Philippe Rozier lançait la machine française avec quatre points, Kevin Staut signait ensuite le sans-faute, avant que Roger-Yves Bost sorte avec un point de temps et que Pénélope boucle le zéro attendu. Avec seulement un point de temps au compteur, qui pourrait cependant devenir décisif demain, la France est sur de bons rails. "Le point de temps de Bosty, c'est important parce que, comme je dis tout le temps, c'est une faute ! Cela nous met derrière tous les autres, qui en sont à zéro. D'habitude, nous sommes toujours, ou presque, en tête après la première manche et nous ne passons pas la deuxième. Si nous arrivons à mettre la pression sur les autres, c'est toujours possible de décrocher une médaille ! Ce sera plus difficile."

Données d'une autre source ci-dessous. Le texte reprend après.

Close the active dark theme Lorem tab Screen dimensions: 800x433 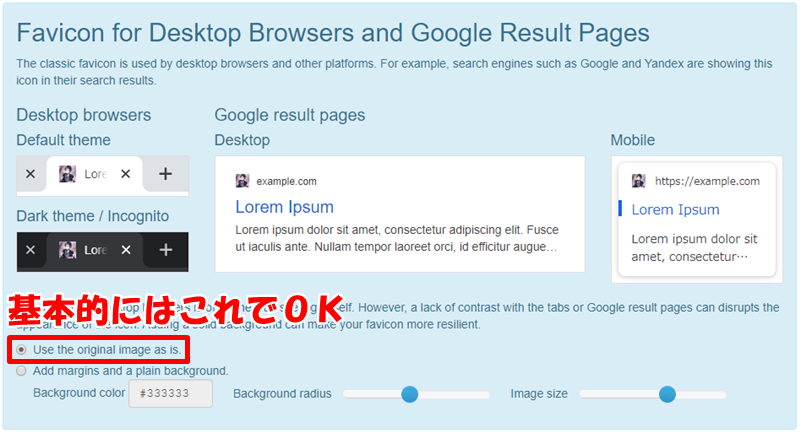126,250
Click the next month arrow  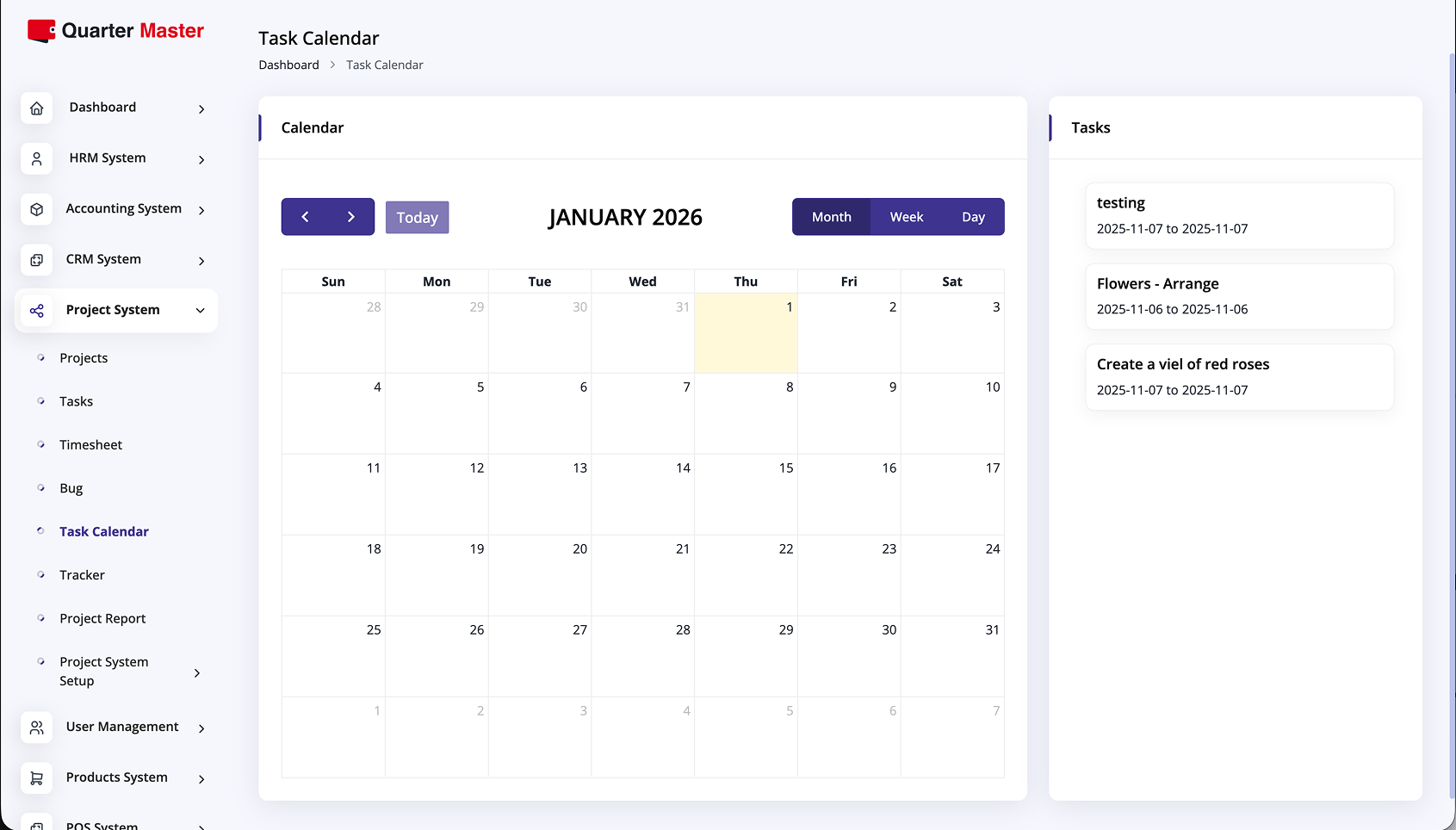click(x=350, y=217)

Après les déconvenues de certaines équipes favorites, notamment les refus de VDL Zirocco Blue et Jur Vrieling et les barres de Beezie Madden, les équipes en tête ne sont pas infaillibles. "Ludger n'a pas encore sorti de sans-faute depuis le début. Si les trois autres allemands ne font pas comme aujourd'hui, il va falloir le sortir pour rester devant... En tout cas, les chevaux sautent très bien et nous n'avons pas fait tomber de barre. Nous verrons demain ce que feront Nino (la monture de Steve Guerdat, ndlr), et les Brésiliens, qui ont créé la surprise quand même ! Demain, je pense que quelques chevaux, qui étaient restés très frais aujourd'hui, vont baisser de pied. C'est sûr que nous, cela nous arrange un petit peu. 

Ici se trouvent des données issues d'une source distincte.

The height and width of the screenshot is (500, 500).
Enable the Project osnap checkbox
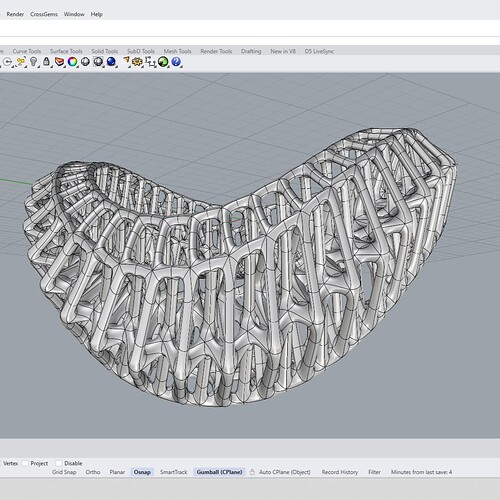25,463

Le parcours était celui d'une première manche de Coupe des nations. Pour l'instant, il y a dix doubles sans-faute. C'est à peu près ce qu'il y avait à Londres. Je ne pense pas qu'il y ait de différence. Après, beaucoup de chevaux ont été pénalisés à cause de l'eau. Pas mal de chevaux ne sautent pas très bien la rivière. Nous savons tous qu'ils parlent de l'enlever un jour mais bon. Je ne vais pas dire qu'elle a été trop juge de paix, nous sommes dans un championnat quand même ! Il faut arriver à sauter cet obstacle. 

Pour le parcours de Philippe, je pense qu'il est venu un peu directement après l'oxer. Nous avions dit aux autres de bien s'écarter après mais il avait peur de se retrouver trop loin. Finalement, cela a été trop court. Après, nous ne pouvons pas non plus demander à notre cinquième à la base d'assurer le sans-faute comme un leader. Je trouve qu'il a déjà très bien fait jusqu'à maintenant. Le cheval saute de manière magnifique, il est bien capable de signer le sans-faute demain ! 

Nous allons remettre nos compteurs à zéro ce soir et débriefer toute à l'heure. Je pense qu'ils vont retourner au village olympique directement pour se reposer et manger de bonne heure. Après tout ce qu'il s'est passé, je pensais que nous étions bannis du podium. Là, je me dis que la France va enfin tourner de notre côté ! Je touche du bois."